_Text excerpt_:

┏━━

Advent: A Spirit of Longing

One of the things I have learned when it comes to spiritual writing is this: steal from the best. I am fortunate that I have a wonderfully profound pastor at my parish and his homily on the 1st Sunday of Advent was about longing.

One of the big problems of this season is that we fill our lives with Christmas music, Christmas decorations, Christmas shopping, and Christmas everything that when the actual day of Christmas comes around, we are almost sick of it. It is amazing to me how quickly we go from “O Holy Night” on Christmas Eve to “What’s your New Year’s Resolution.” And yet, it is the time during and immediately after Christmas Day that we are supposed to fill our lives with the Christmas Spirit.

I often joke with my friends that I only have one rule in my house: no Christmas-themed items are to be displayed until after Thanksgiving. This sometimes causes some consternation to my wife who loves everything Christmas. But my reason for holding off is that I want to make the build-up to the holiday special.

In the book of Leviticus, there is much written about the “holy.” There are many ways you can define “holiness.” But in Leviticus, the “holy” is that which is set apart for God.

In my home, we try to make Advent a time that is set apart for God. Now of course, all time belongs to God, but our liturgical calendar is set up the way it is for a reason. And Advent is a time set aside for longing.

One of the deepest truths about life is that it is in a constant state of flux. We are constantly in a state of anticipation of things to come because the future is not certain to our troubled minds. Because of this, humans live in a state of expectation. This is both good and bad.

┗━━

_Source material_:
┏━━

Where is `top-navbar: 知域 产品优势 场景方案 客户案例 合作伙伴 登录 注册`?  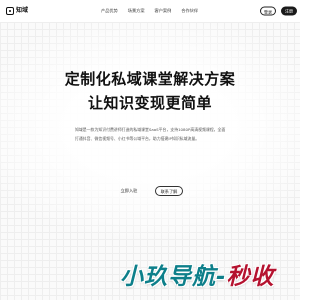 top-navbar: 知域 产品优势 场景方案 客户案例 合作伙伴 登录 注册 is located at coordinates (150, 12).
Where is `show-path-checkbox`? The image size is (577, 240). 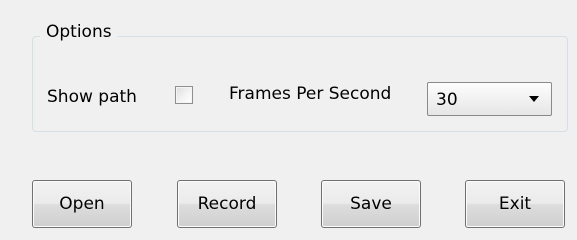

┗━━

Condense the paragraph of the Advent essay that opens "I often joke with my friends" into a short bulleted list that keeps its main facts.

_Output below_:
- The writer's only house rule: no Christmas-themed items go on display until after Thanksgiving.
- The rule sometimes troubles the writer's wife, who loves everything Christmas.
- The purpose of waiting is to make the build-up to the holiday special.